Add a public query method that returns the value of count_, then it does not have to be a friend:
Counter{
public:
int count() const { return count_; }
private:
int count_;
};
std::ostream& operator<<(std::ostream& outStream, const Counter& c){
outStream << c.count();
return outStream;
}
If you put the ostream operator in the class itself then it will not work the way you expect it to. It would be a member function meaning to invoke it one would have to do this: c.operator<<("output") which is obviously not what you mean to do. For it to work as you expect an ostream operator it must be outside the class. You can do this by making it a friend or just put it outside of the class and use getters (accessors) to output the data.
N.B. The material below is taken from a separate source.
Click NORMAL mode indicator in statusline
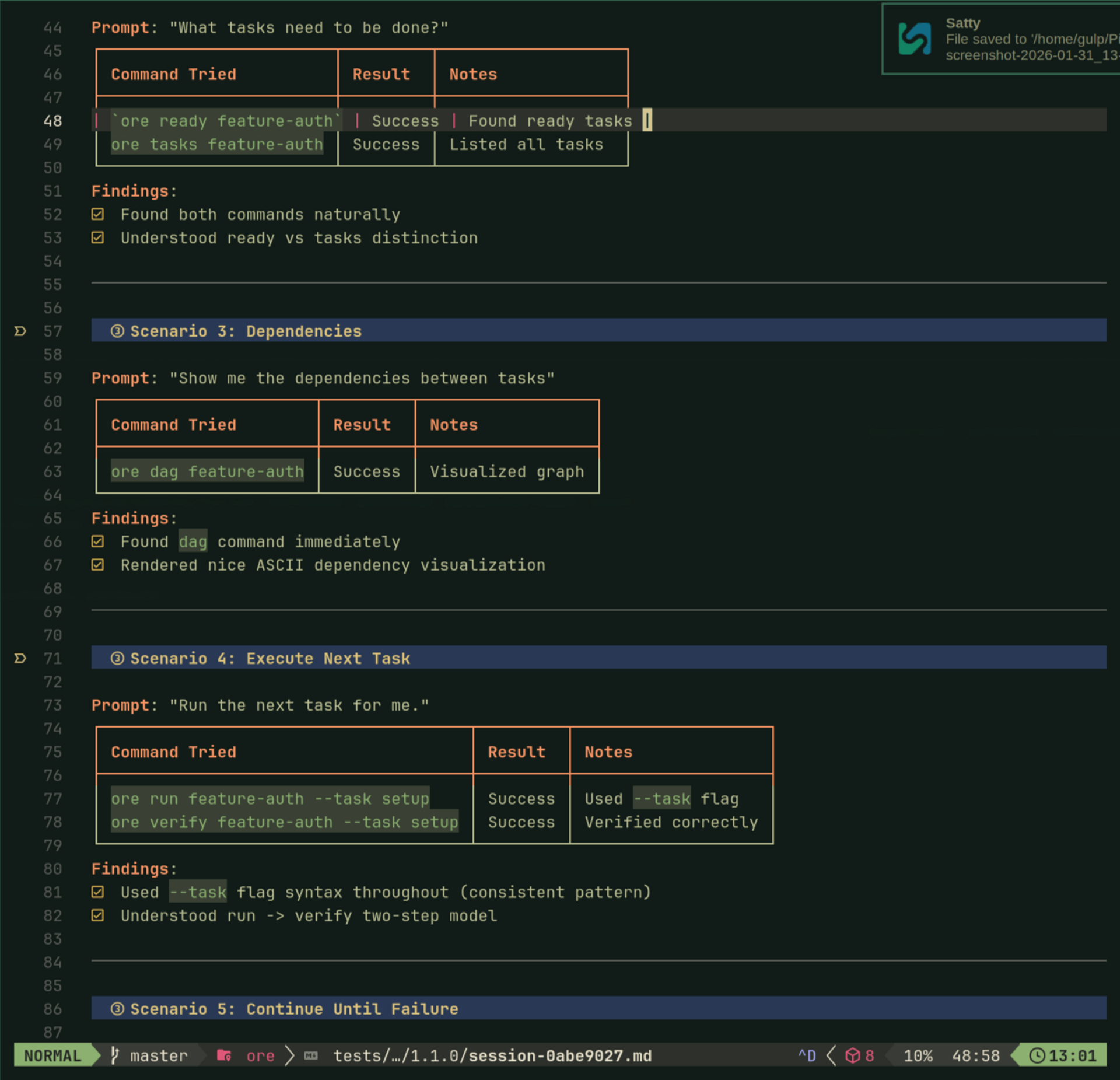Screen dimensions: 1120x1080 [52, 1055]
It doesn't have to be a friend, but it can't be a member. Member operators only work when they are inside the class which corresponds to the left-hand operand.
Unfortunately the useful overloads for the streaming output operators ( << ) cannot be class members, because the ostream& must be on the left in use and declaration. They do not need to be friends of the class you wish to stream unless they need access to protected or private members. This means that if you can implement a streaming operator using just public functions such as observers/accessors without declaring it a friend.
In your first Counter class you are declaring a member function of the class that does not seem valid. In the second example of the Counter class you are stating that your operator overload for << , which seems valid, has access to the private members. In the second example the function must still be declared outside the class.
Wikipedia Operators in C and C++ has a good list of possible operator overloads, including the in class << overloads even though they are not very useful. The in class overloads must be called backwards CounterInstance << cout; which is counterintuitive.